◆ **TASK TO COMPLETE**
Take the line that contains "[Favorilere ekle] (224, 1644)" as the first line and the last line of the material below as the final one; reproduce exactly the lines between, inclusive.

DATA SHOWN START

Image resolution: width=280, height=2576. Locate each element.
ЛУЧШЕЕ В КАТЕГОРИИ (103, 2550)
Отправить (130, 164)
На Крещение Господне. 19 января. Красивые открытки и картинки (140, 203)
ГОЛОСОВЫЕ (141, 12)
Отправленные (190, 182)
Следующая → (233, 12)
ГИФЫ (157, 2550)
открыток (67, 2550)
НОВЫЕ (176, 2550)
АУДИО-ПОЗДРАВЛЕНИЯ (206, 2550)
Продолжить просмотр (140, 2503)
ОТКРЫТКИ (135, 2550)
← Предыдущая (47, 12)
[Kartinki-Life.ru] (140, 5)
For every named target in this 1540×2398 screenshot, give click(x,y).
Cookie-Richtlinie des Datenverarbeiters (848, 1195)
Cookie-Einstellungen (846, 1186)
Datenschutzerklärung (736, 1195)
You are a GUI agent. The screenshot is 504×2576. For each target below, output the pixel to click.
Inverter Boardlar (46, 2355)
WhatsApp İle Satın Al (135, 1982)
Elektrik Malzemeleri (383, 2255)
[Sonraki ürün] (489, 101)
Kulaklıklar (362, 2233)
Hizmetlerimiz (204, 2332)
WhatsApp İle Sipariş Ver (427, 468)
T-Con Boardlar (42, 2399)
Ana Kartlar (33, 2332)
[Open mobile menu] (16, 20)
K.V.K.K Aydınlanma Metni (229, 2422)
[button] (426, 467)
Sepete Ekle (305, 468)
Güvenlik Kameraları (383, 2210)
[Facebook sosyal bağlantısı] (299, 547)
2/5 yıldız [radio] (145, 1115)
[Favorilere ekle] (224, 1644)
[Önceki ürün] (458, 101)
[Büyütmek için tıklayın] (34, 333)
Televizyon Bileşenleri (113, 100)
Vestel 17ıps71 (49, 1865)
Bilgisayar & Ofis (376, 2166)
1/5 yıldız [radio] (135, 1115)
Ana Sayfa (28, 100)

DATA SHOWN END

◆ **OUTPUT OF THE EXERCISE**
[Favorilere ekle] (224, 1644)
[Önceki ürün] (458, 101)
[Büyütmek için tıklayın] (34, 333)
Televizyon Bileşenleri (113, 100)
Vestel 17ıps71 (49, 1865)
Bilgisayar & Ofis (376, 2166)
1/5 yıldız [radio] (135, 1115)
Ana Sayfa (28, 100)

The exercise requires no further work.